A-Z Indie Books: Demetri and the Banana Flavored Rocketship

Today's featured book is Demetri and the Banana Flavored Rocketship by Bryan Pedas:

Demetri Gainer is suffering from a terminal case of frugality. He has more than most—a million dollars, a house in a beautiful community, and a loving sister. Unfortunately, his money is in wads of cash left behind by his dead family, his house is a rusted metal trailer dumped off in the corner of a very unhappy yuppie housing development, and his sister is severely disabled and unable to do much more than eat her weight in food and watch cartoons. Because taking care of her is its own full time job, he has to make that million dollars last for the rest of his life, even if it means not having one of his own.

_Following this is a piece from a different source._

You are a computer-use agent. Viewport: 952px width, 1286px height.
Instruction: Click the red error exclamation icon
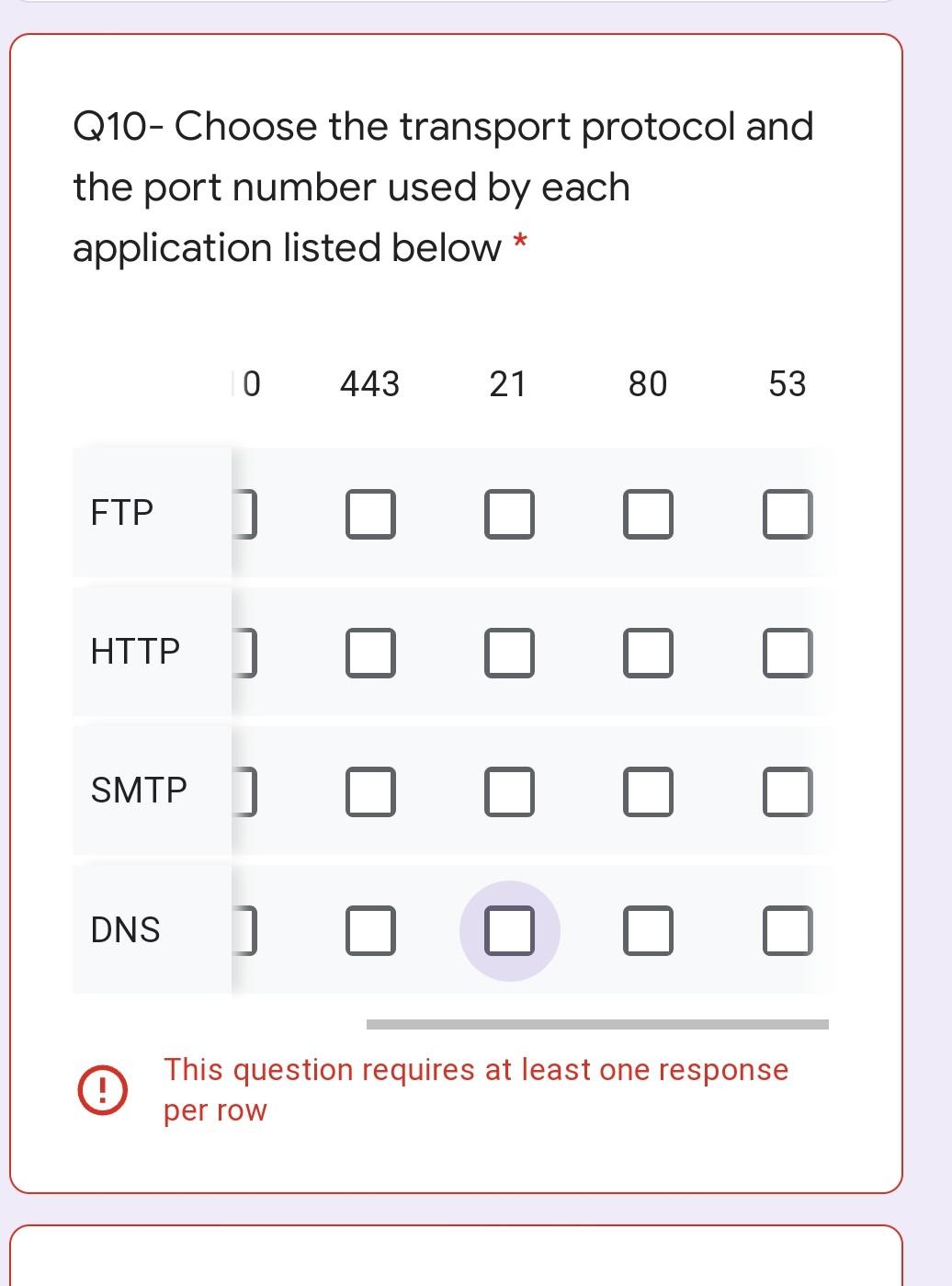click(104, 1088)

But it’s not just money hindering Demetri’s life. The community’s Home Owner’s Association is making every attempt to rid him from his eyesore of a home, citing an outdated, archaic law stating that only wholesome, married families are able to care for a disabled child. In order to keep his sister and his home, Demetri needs a wife, fast.

The obvious choice is the pretty neighbor girl that adores Demetri and his frugal ways, but to Demetri, the obvious answer is the Internet, where he stumbles upon a poorly written website advertising the perfect mail-order-bride: one who will ask of nothing, keep to herself, and cost nothing to keep happy, identified as Mai Keungern by the website. Thinking Mai is his only option, he sends away for her, and when she comes, via a shipping crate sent halfway around the world, he finds out that she’s just a blowup doll. Mai Keungern simply means ‘no refunds’ in Thai.

With the HOA Nazis sniffing out answers, Demetri has no choice but to breathe some life (and some air) into Mai and pass her off as his wife, even giving her a personality—one he can’t stand. And so with a little help from the girl down the street and a lot of therapy from an angry blowup doll, Demetri will face everything he hates about his frugality—in the form of inflatable plastic—as he attempts to balance the responsibilities of caring for his sister and relearn the simple, once forgotten joys of life.

Comments:  The writing is incredible. The only drawback is that the premise of the story may be a barrier to some readers. It's like the movie Lars and the Real Girl, beautiful and completely under appreciated. I understand the under appreciation, because I can understand that people see what it's about and respond with "that's dumb" without ever giving it a chance, and Demetri is like that in some ways, but it's also a beautiful story, and people who dismiss it because of its premise will be missing out.

You can buy it on Kindle from Amazon for $2.99 and in paperback for $10.34


  1. This was one of Andrew's favorite books, wasn't it? It's been on my 'I should totally read that' list for awhile now.

  2. Hey, I'm having fun taking "Flat Mary" around to show her the sights of the city! I guess I can relate to a man with his blow up doll. I'll check it out. Besides, the title is fabulous. Aloha.
    Gail visiting for AtoZ

  3. Wow, I'm really flattered to see this mentioned on here. Thank you! And yes, it's hard to describe the depth of this book without going overboard and sounding like some smarmy, over-inflated college professor. Pun absolutely intended.